E-Autos haben über ihre gesamte Lebensdauer berechnet in den meisten Ländern der Welt jetzt schon eine bessere CO2-Bilanz als Benziner- oder Diesel-Fahrzeuge, zeigt eine Studie, die am Montag in "Nature" erschienen ist. Im gewichteten globalen Schnitt seien E-Autos um 31 Prozent weniger klimaschädlich, als jene mit Verbrennungsmotoren, schreibt die "Presse" (Dienstagsausgabe).

Strom-Mix ist entscheidend

Die Studie hat - mit Stand 2015 - für 59 Länder bzw. Regionen ermittelt, welche Autos genutzt werden und deren CO2-Belastung mit jener von des mittleren E-Autos verglichen.

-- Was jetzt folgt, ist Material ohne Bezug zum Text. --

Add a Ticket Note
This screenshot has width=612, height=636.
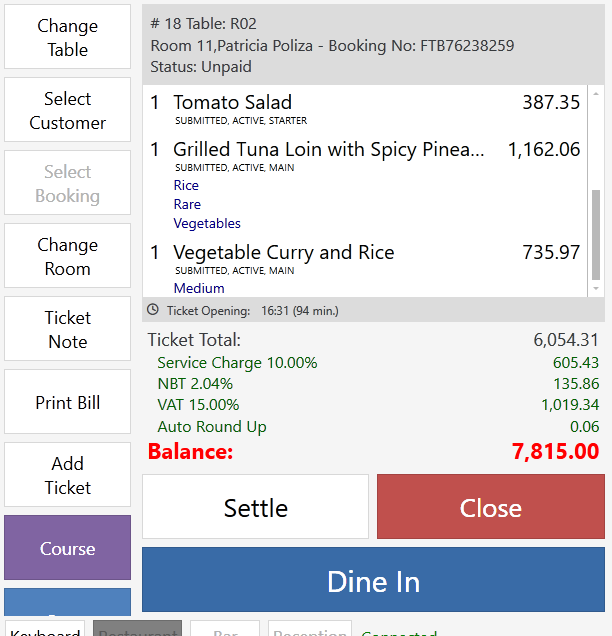click(67, 329)
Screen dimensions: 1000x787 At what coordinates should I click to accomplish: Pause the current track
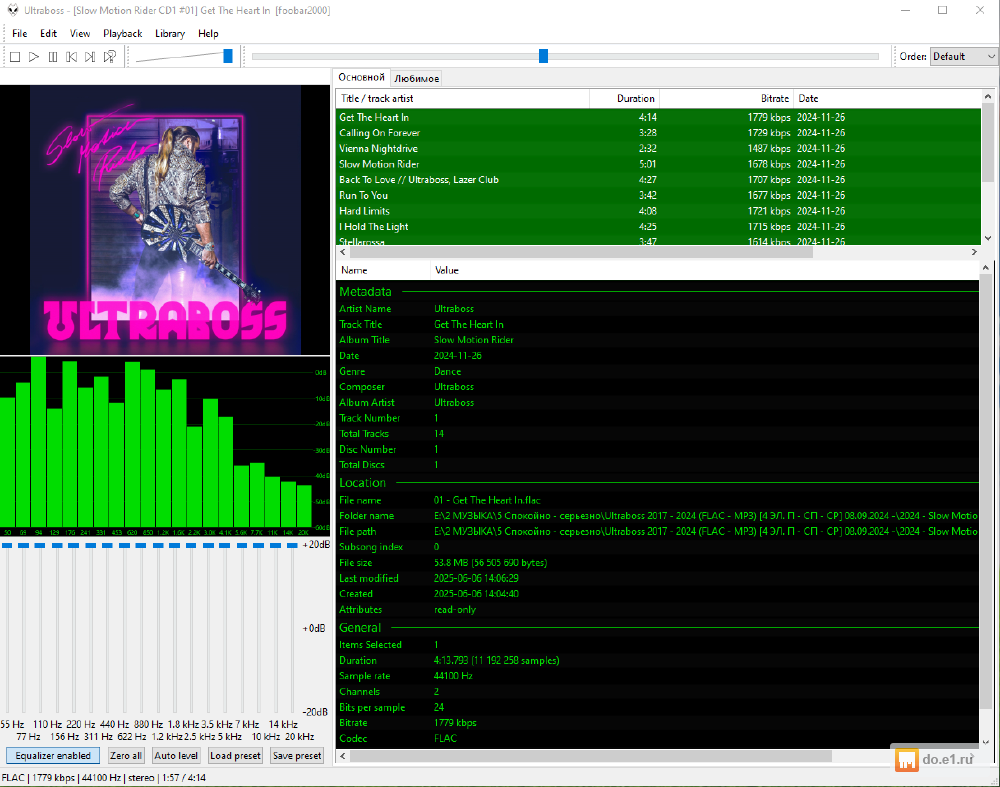[53, 57]
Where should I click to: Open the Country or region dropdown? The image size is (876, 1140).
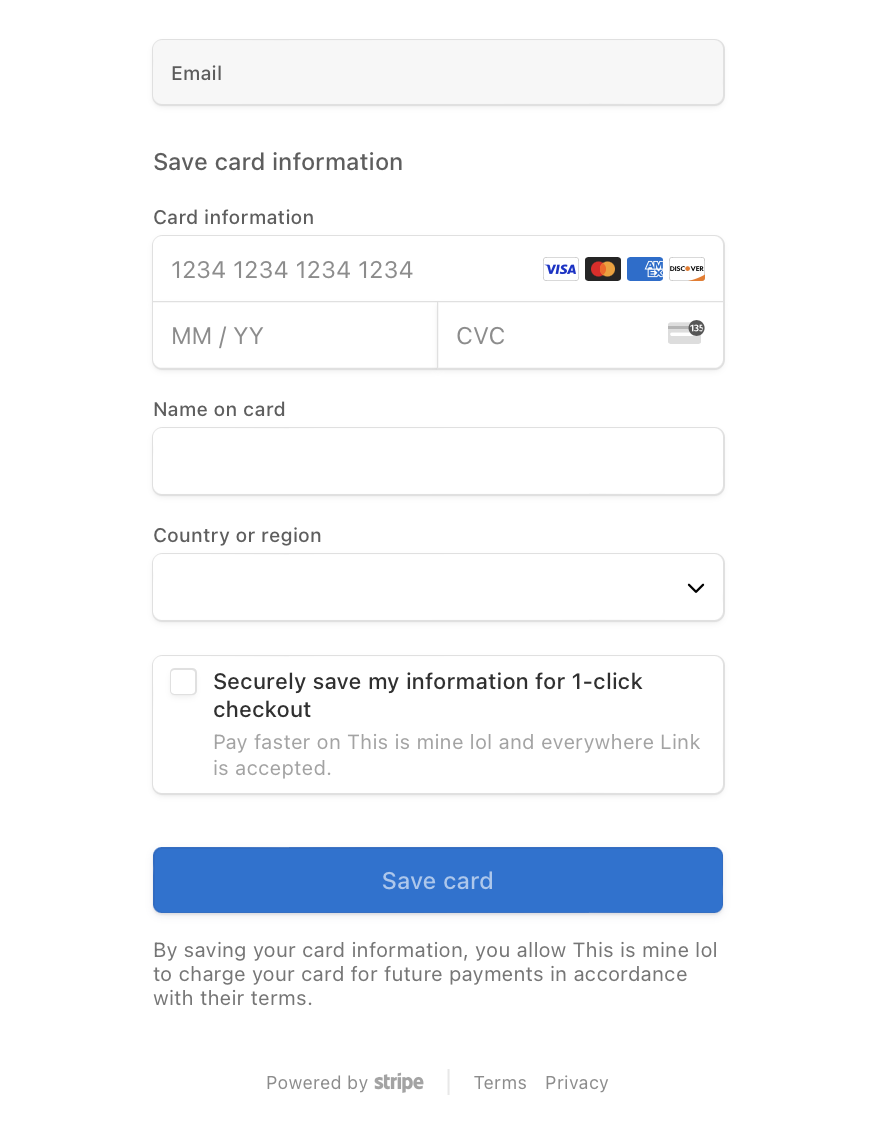click(x=438, y=588)
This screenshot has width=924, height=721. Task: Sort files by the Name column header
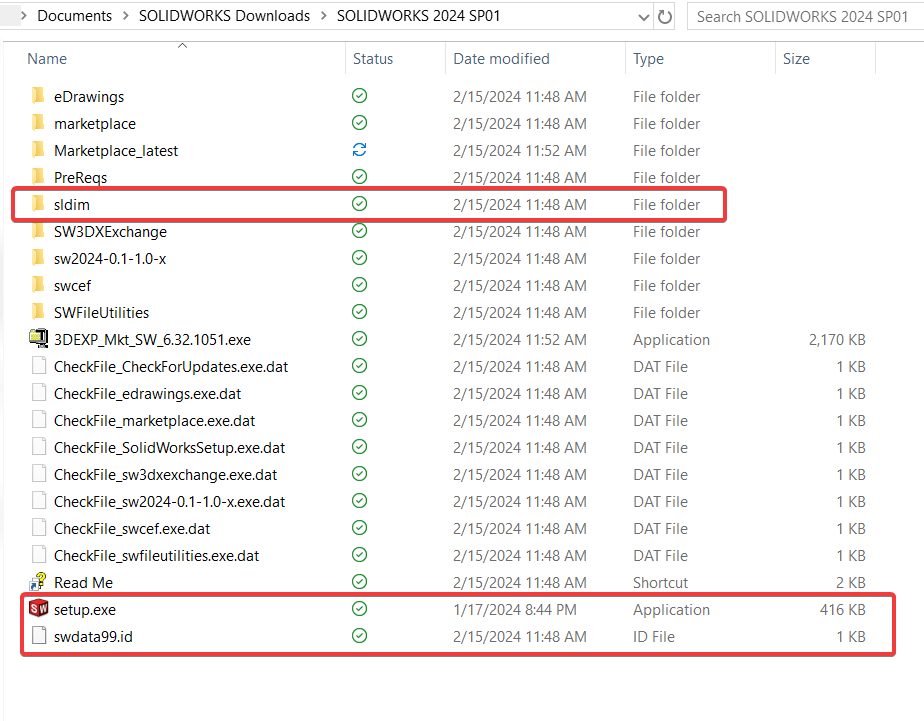point(47,59)
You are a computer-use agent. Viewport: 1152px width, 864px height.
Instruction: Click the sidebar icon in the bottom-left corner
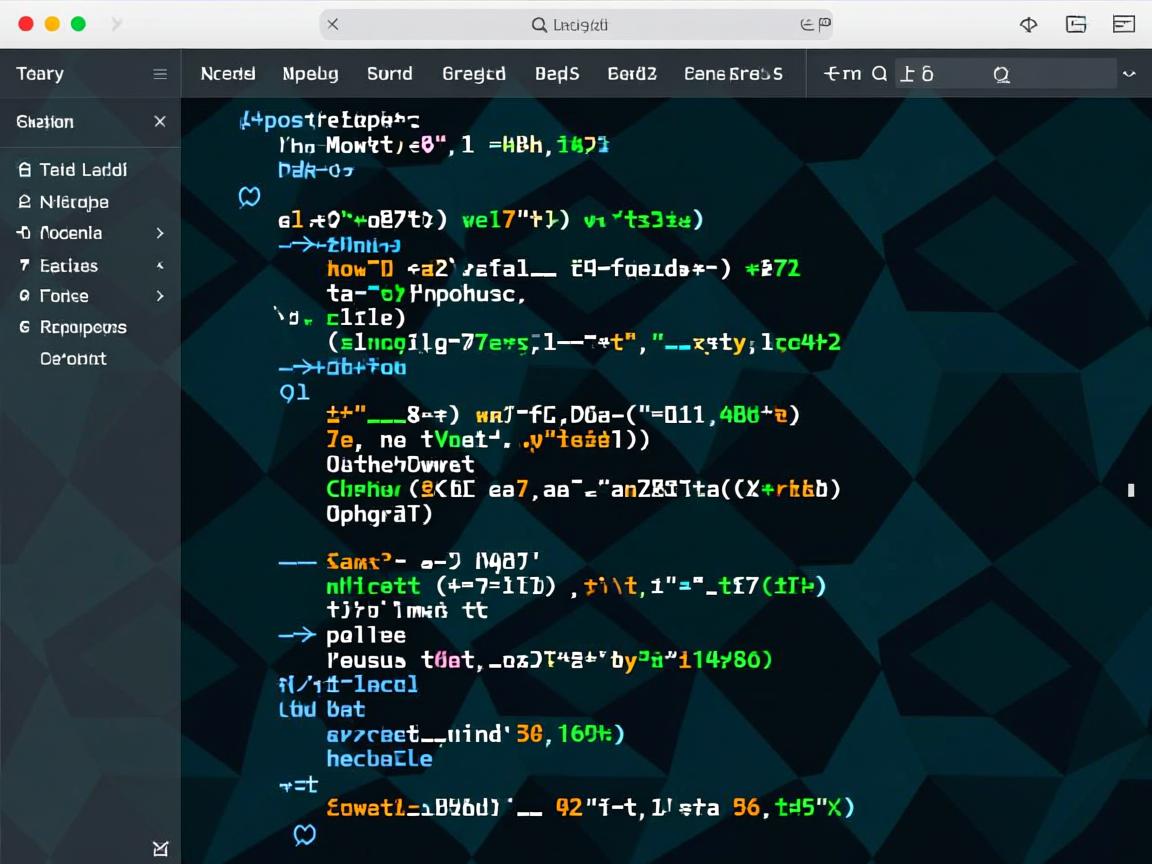[x=160, y=849]
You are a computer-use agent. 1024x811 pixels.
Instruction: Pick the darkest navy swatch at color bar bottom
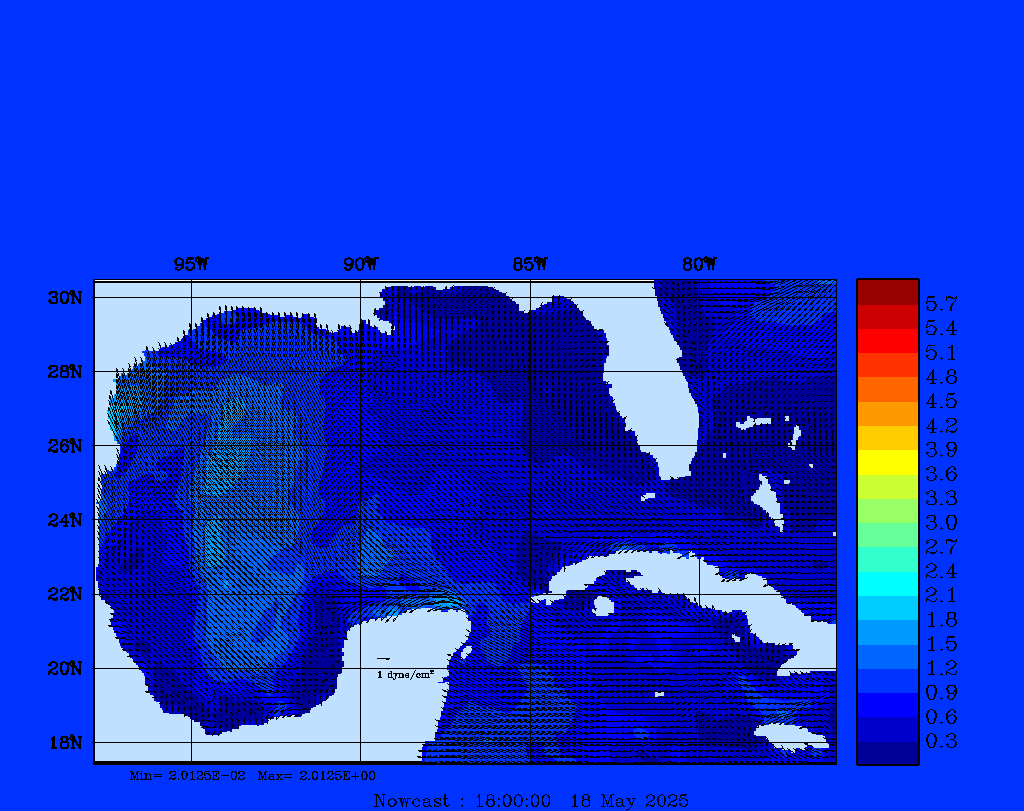(887, 753)

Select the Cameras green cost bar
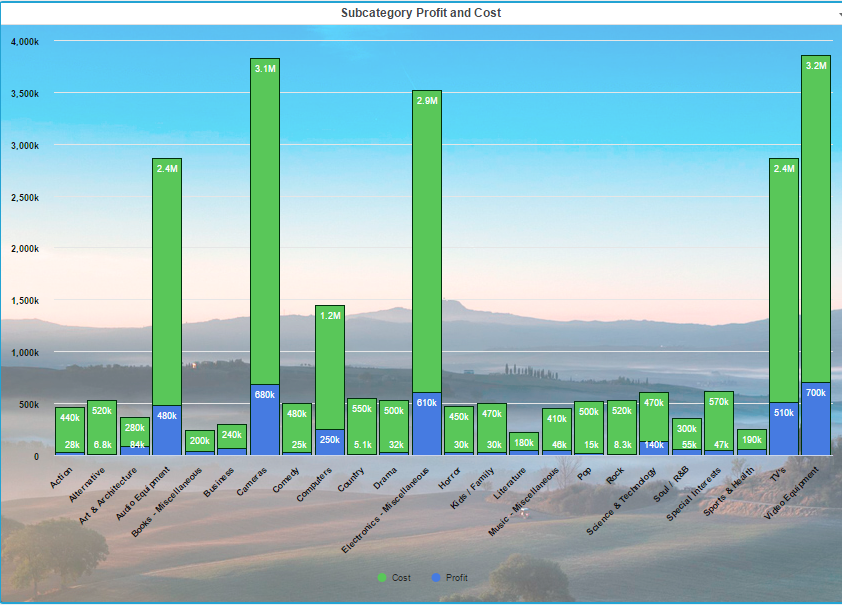(265, 220)
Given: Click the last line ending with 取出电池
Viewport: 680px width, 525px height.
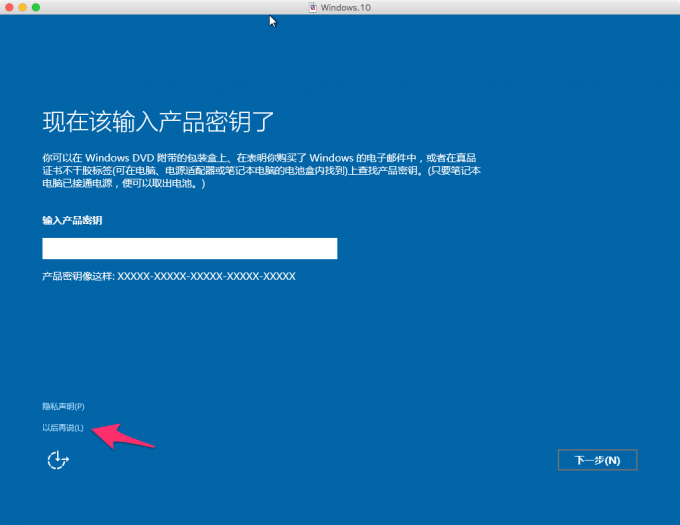Looking at the screenshot, I should (124, 183).
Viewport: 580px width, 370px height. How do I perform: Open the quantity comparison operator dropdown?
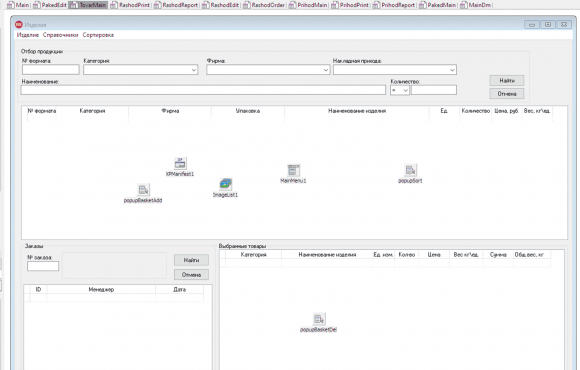point(400,90)
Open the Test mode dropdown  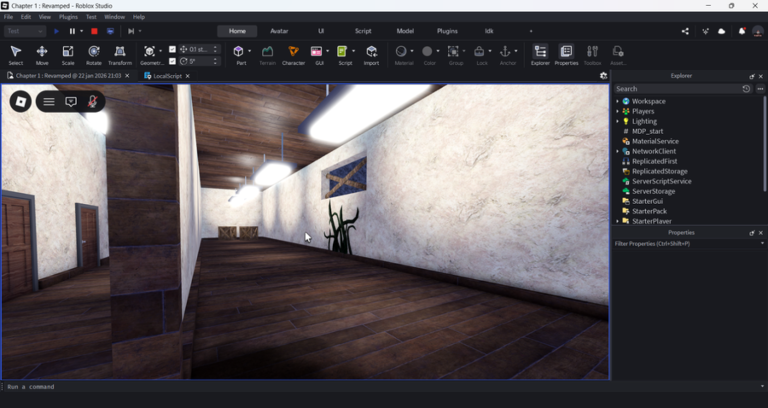(x=25, y=31)
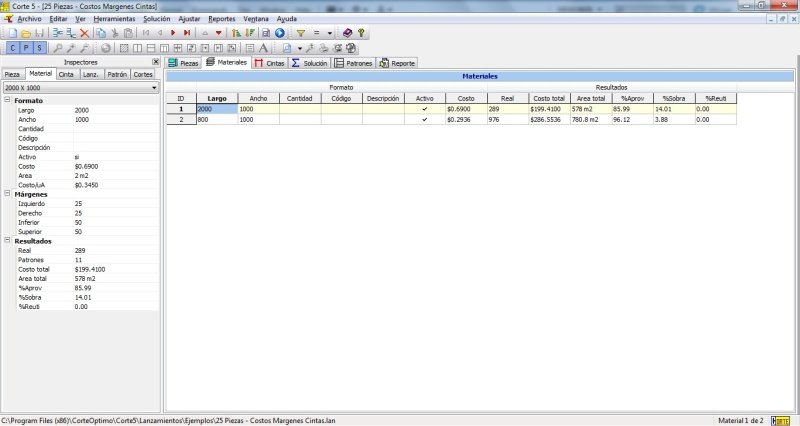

Am größten ist der Vorteil in Ländern wie Schweden oder der Schweiz, die ihren Strom fast ausschließlich aus erneuerbaren Quellen oder aus Atomkraft produzieren. In Österreich liegt die mittlere CO2-Einsparung dank Wasserkraft bei 54 Prozent. Negativ fällt der Vergleich nur in sechs Ländern aus, die ihren Strom (noch) großteils mit Kohle produzieren. Darunter sind Indien, Polen und Estland.

Rechne man die aktuellen technologischen Trends weiter, so werde es bis spätestens 2050 weltweit kein Land mehr geben, in dem sich das E-Auto nicht zumindest im Schnitt der Modelle als die klimaschonendste Antriebsart erweist, schreiben die Studienautoren. Sollte die Politik alles daransetzen, die Erderwärmung bei zwei Grad zu begrenzen wäre der Vorteil für E-Autos noch größer.

Laufende Fortschritte bei Batterieproduktion

Würde die Politik E-Autos fördern, aber weiter in Kohlestrom investieren, dann könnte zwar die Bilanz negativ bleiben, aber das sei nur eine theoretische Möglichkeit, meinen die Forscher. Am grundsätzlichen, wachsenden Vorteil des E-Autos ändere das nichts - zumal es auch bei der Batterieproduktion und beim Verbrauch laufende Fortschritte geben sollte.